Es geht aber nicht nur um TIPNIS. Auch andere Gemeinschaften wie die Guaranís sind betroffen. Es werden Probebohrungen gemacht, um Erdöl zu finden, ohne vorher die dort lebenden indigenen Gemeinschaften zu konsultieren. Aber auch beim Bergbau in den Anden werden Rechte verletzt. Das ist ein sehr großes Problem in unserem Land. Als Menschenrechtsorganisation machen wir diese Fälle öffentlich, versuchen Versammlungen mit den Bürgermeistern, Abgeordneten und Senatoren zu organisieren. Doch niemand in der Regierung will das hören, denn es ist ihre Politik, durch die Ausbeutung der Bodenschätze die Armut zu verringern – da interessieren die indigenen Völker nicht.
Jetzt nehmen Sie am Besuchsprogramm des Auswärtigen Amts mit anderen Menschenrechtsverteidigern teil. Was erwarten Sie sich?

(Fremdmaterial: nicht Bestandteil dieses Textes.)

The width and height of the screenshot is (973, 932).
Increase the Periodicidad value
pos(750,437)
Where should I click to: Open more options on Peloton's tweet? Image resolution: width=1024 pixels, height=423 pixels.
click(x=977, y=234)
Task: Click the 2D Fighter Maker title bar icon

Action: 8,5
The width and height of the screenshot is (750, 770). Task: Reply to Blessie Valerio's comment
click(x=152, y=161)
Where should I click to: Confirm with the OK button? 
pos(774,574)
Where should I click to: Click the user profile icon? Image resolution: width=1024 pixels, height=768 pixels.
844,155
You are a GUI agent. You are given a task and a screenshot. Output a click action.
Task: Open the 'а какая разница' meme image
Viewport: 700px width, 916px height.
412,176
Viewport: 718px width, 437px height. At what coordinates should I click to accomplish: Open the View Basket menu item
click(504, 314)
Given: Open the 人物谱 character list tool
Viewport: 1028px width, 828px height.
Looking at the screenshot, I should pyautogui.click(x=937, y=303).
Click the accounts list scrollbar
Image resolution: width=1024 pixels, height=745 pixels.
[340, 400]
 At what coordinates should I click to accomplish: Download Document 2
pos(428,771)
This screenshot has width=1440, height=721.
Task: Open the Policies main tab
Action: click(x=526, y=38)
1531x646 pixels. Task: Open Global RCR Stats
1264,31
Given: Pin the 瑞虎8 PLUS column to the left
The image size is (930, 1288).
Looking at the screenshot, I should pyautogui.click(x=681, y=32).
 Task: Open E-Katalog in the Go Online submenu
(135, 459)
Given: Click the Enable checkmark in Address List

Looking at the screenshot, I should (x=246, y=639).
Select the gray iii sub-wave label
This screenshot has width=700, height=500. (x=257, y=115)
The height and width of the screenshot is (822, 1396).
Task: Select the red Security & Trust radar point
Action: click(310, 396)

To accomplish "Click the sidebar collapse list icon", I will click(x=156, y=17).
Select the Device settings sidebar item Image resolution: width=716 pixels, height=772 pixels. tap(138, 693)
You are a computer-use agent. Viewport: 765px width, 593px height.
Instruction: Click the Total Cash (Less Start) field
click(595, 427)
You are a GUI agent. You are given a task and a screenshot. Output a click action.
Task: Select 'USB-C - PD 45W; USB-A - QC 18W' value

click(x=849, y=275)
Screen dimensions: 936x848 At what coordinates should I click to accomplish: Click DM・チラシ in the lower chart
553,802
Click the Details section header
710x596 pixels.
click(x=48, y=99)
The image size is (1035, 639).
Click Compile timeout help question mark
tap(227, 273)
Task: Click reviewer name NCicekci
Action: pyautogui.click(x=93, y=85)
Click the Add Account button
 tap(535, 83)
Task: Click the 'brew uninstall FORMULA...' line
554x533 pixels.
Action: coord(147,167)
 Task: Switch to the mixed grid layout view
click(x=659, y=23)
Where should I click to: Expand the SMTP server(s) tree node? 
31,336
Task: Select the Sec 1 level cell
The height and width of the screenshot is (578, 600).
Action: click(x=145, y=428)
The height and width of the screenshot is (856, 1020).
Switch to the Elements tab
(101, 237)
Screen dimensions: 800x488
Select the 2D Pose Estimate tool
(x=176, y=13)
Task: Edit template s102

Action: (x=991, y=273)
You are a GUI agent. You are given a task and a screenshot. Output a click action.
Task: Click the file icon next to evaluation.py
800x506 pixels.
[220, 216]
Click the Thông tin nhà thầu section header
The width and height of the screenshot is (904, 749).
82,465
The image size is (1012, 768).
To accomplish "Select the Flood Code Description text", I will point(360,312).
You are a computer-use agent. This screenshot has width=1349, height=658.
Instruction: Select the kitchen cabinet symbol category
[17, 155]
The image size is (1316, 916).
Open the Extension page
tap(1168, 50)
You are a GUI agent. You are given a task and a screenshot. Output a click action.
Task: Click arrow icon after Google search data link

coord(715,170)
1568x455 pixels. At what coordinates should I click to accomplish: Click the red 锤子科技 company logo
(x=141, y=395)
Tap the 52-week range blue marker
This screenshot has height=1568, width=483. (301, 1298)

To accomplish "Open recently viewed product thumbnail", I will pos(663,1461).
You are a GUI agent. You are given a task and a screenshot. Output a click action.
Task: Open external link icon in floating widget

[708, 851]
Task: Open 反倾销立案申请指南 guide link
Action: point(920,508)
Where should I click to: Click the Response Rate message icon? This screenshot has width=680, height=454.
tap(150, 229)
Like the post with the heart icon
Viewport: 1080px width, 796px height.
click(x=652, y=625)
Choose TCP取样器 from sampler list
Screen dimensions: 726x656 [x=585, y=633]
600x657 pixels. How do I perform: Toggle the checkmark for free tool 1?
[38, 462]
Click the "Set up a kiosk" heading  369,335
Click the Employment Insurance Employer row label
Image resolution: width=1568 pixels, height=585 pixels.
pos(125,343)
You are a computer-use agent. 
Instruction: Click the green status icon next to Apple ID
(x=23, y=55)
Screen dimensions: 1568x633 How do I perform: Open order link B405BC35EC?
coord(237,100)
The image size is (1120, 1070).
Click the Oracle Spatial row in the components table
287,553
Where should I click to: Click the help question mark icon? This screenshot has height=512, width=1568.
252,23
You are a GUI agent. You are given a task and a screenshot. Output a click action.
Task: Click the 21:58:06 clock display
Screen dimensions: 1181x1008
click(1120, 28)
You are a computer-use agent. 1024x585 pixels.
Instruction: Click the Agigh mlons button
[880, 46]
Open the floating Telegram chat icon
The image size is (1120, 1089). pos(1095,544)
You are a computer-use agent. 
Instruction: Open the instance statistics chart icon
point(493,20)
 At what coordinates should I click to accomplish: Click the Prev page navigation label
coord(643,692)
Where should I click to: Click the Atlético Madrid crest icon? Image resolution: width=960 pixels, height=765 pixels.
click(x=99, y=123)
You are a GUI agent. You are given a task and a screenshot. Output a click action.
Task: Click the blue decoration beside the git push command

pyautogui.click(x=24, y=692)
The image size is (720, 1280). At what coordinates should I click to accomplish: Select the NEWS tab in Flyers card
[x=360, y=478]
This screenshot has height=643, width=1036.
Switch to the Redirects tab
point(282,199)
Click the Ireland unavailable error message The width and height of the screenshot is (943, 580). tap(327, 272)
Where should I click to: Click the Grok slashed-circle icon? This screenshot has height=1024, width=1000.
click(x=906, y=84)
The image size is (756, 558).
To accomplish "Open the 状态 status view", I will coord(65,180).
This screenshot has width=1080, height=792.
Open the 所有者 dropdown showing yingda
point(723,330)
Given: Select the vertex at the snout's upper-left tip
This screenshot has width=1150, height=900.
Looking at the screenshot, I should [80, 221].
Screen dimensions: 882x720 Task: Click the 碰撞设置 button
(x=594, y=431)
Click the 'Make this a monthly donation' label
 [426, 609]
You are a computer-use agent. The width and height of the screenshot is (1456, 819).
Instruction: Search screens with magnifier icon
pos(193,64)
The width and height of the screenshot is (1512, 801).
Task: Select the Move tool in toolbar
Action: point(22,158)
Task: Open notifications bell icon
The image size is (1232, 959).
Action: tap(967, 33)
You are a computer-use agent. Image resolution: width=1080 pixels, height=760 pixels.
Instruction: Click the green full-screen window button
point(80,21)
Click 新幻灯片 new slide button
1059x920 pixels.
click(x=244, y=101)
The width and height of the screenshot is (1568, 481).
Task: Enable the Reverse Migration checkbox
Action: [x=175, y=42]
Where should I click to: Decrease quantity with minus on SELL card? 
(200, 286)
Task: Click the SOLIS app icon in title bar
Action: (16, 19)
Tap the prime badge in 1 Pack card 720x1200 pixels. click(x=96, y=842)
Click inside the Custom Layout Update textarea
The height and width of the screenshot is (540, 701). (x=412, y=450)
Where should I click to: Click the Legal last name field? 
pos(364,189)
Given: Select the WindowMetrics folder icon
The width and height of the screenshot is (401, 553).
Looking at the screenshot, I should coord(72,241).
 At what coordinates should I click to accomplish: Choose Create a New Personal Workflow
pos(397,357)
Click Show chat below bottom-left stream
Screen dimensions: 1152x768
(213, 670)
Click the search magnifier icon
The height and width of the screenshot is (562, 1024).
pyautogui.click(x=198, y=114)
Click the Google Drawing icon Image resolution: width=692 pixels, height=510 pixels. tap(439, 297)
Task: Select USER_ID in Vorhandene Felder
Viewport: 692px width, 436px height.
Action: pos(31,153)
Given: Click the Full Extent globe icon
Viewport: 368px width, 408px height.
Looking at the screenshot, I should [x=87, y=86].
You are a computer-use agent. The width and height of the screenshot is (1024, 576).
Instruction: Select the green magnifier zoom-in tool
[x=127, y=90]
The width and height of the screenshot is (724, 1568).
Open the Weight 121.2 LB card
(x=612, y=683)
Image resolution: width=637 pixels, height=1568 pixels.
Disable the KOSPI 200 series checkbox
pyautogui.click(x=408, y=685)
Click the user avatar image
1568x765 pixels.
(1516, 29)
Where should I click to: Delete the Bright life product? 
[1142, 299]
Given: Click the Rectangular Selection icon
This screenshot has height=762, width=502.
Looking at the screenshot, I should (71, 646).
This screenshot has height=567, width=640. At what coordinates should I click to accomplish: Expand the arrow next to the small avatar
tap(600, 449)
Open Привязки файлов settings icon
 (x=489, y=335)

Yolanda Herrera: Es ist für uns eine Ehre. Ich denke Deutschland ist eins der Länder, das ein sehr positives Beispiel für Lateinamerika hinsichtlich des Menschenrechtsschutzes ist – gerade wegen seiner Vergangenheit. Das Treffen mit anderen Menschenrechtsorganisationen aus Deutschland und der Austausch untereinander sind mir sehr wichtig. Ich bin gespannt darauf zu sehen, wie die Organisationen hier in Deutschland vorgehen, welche Instrumente sie zur Bekämpfung von Menschenrechtsverletzungen anwenden und was die Politiker aufgrund des Selbstverständnisses ihrer Rolle und Funktion zur Durchsetzung der Menschenrechte beitragen.